** Opening RECORDS FOR THIS EXERCISE block **

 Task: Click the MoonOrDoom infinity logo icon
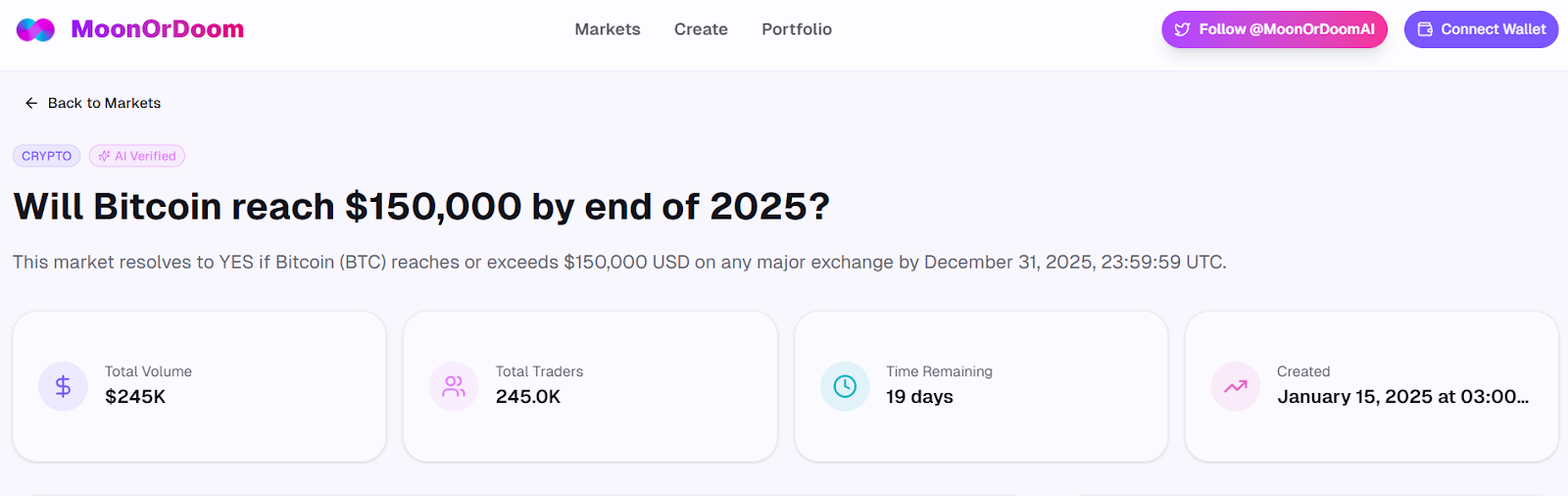pyautogui.click(x=35, y=29)
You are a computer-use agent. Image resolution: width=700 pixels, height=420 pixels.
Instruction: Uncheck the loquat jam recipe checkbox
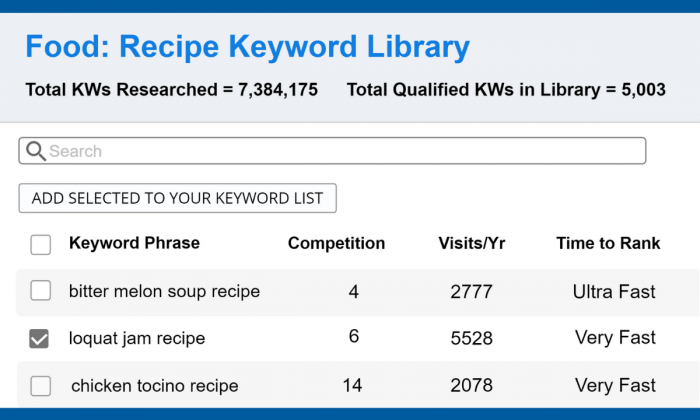tap(39, 338)
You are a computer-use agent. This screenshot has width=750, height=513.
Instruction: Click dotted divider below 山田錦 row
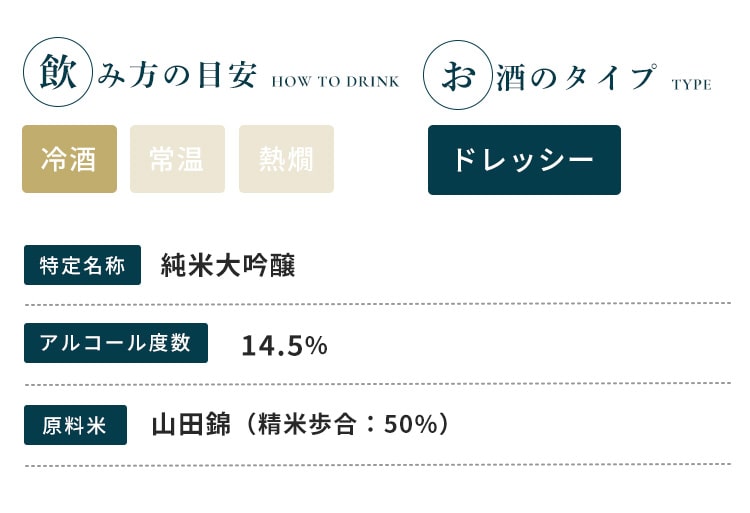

** Closing RECORDS FOR THIS EXERCISE block **

EXERCISE OBJECTIVE →
Write out all of the records above. Keep them exact and leave out the pictures.

RESPONSE AREA →
 Task: Click the MoonOrDoom infinity logo icon
pyautogui.click(x=35, y=29)
You are a computer-use agent. Image resolution: width=700 pixels, height=420 pixels.
Instruction: Uncheck the loquat jam recipe checkbox
tap(39, 338)
You are a computer-use agent. This screenshot has width=750, height=513.
Instruction: Click dotted divider below 山田錦 row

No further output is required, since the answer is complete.